Nadella laid out what he called the “five key attributes that will drive this next generation of innovation in the cloud” during the company’s virtual Ignite conference on Tuesday.

In short, he believes the future of cloud computing will be shaped by a radical change in computing architecture moving from data centers to local devices, an explosion in “volume, variety and velocity of data,” and deliberate steps to enable more creators, expand economic opportunity, and create more trust in technology. 

Edge computing and even more data will drive change

The first of those factors is “ubiquitous and decentralized computing.” Nadella outlined how he believes a radical change in computing architecture is on the horizon, thanks to an ever-expanding set of connected devices that process data locally, moving from the cloud to what’s called the “edge.”

Edge computing means processing data where it’s collected, instead of offsite in the cloud. Nadella is by no means alone in this prediction. Many companies, including cloud market leader Amazon Web Services, are preparing for the expansion of edge computing.

Next, the expansion of edge computing will mean even more growth in computing capacity: “Volume, variety, and velocity of data will go to explosive growth in the cloud and in particularly at the edge,” Nadella said.

The explosion in data will make data privacy, governance, and provenance more important than ever, Nadella said, especially as that data is increasingly used in machine learning and AI applications. “Business logic will move from being code that is written to being code that is learned from data,” he said, “Creating a complete new generation of business process and productivity systems.”

Tech needs to become more expansive and inclusive 

Nadella also advocated for what he called the “democratization of creation,” which means expanding skills, tools and platforms and connections and collaboration across communities so “everyone can create, whether it’s building a virtual world, students working on an assignment with short form videos, knowledge workers creating formulas and spreadsheets for developers, writing code or domain experts using local tools to build applications.”

(To this end, Microsoft on Tuesday introduced a new developer platform for mixed reality called Microsoft Mesh.)

Democratizing creation, Nadella said, will expand economic opportunity. “We need to define productivity much more broadly inclusive of collaboration, learning, and well-being to drive career advancement for every worker, including front line and knowledge workers, as well as for new graduates and those who are in the workforce today,” Nadella said.
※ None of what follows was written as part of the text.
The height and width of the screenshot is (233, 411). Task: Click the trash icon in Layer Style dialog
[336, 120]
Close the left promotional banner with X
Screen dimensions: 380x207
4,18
Finally, the future of the cloud will be shaped by whether technology companies can inspire trust. 

“Fundamentally, a technology provider should succeed only when it helps the world around it succeed. No one wants to build technology that rapidly scales but breaks the world around us,” Nadella said, “No customer wants to be dependent on a provider that sells them technology on one hand and competes with them on the other,

Nadella didn’t mention its top cloud rival Amazon by name, but a common refrain in the tech industry is that retailers, and anybody else who might compete with Amazon, are reticent to sign on with its cloud business because of perceived rivalry. Microsoft has made this comparison between itself and its competitors before. Cloud executive Tom Keane recently said what he thinks sets Microsoft apart in the industry is “trust.”

Nadella also called for ethical principles to govern the design and development of technology, “with the design intent to protect the fundamental rights of all people, including privacy and strengthening these institutions we all depend on for our livelihoods and well-being.” Microsoft has done this by publishing its ethical principles for facial recognition, but has also been criticized by some of its own employees for selling the technology to law enforcement agencies.